La microsegmentation en bref

Microsegmenter, c’est diviser un réseau en différents segments soumis chacun à des contrôles de sécurité en phase avec ses exigences propres.

En pratique, un logiciel de microsegmentation doté de technologies de virtualisation réseau crée des zones sécurisées à granularité fine dans les environnements cloud. Les workloads sont ainsi isolés, chacun d’entre eux étant protégé à l’aide de politiques personnalisées. Dans le même esprit, chaque machine virtuelle (VM) du réseau peut être sécurisée jusqu’au niveau applicatif, à l’aide de contrôles de sécurité ciblés.

Une telle granularité se révèle précieuse dans les environnements cloud actuels qui exécutent plusieurs applications sur un même serveur ou une même machine virtuelle. Plus précisément, au lieu d’appliquer une seule politique de sécurité pour tout le serveur, l’entreprise peut opter pour des contrôles de sécurité spécifiques à un workload ou une application donnée.

Microsegmentation
Figure 1 : La microsegmentation consiste à diviser un réseau en segments pour limiter le trafic conformément au principe du Zero Trust.

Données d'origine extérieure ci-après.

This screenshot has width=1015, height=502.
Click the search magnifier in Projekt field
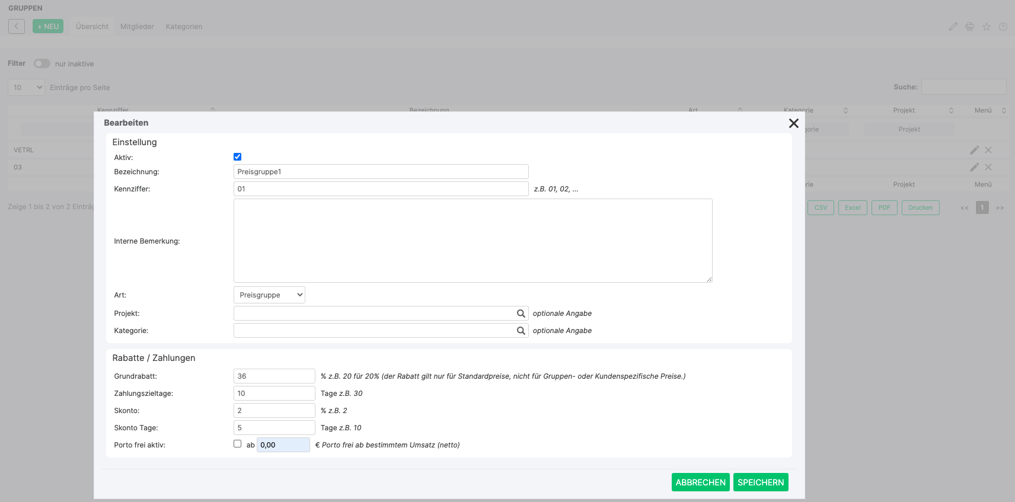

Qu’est-ce qu’un workload ?

Au sens large, un workload, ou « charge de travail » en français, désigne les ressources et processus nécessaires à l’exécution d’une application. Les hôtes, machines virtuelles et containers sont donc des workloads.

À l’heure où les applications sont de plus en plus distribuées sur différentes architectures cloud-native en fonction des besoins métiers, une entreprise peut exécuter des workloads transverses à différents data centers et environnements hybrides et multicloud.

Au-delà de la protection du périmètre réseau

Dans la plupart des organisations, la protection du réseau repose sur une sécurité périmétrique. Selon ce modèle, des pare-feu et autres dispositifs de sécurité réseau inspectent le trafic nord-sud (client-serveur) qui traverse le périmètre de sécurité, puis bloquent les activités suspectes. À l’inverse, le trafic est-ouest (entre workloads) est lui acheminé sans inspection, car les assets situés à l’intérieur du périmètre sont implicitement considérés comme sûrs.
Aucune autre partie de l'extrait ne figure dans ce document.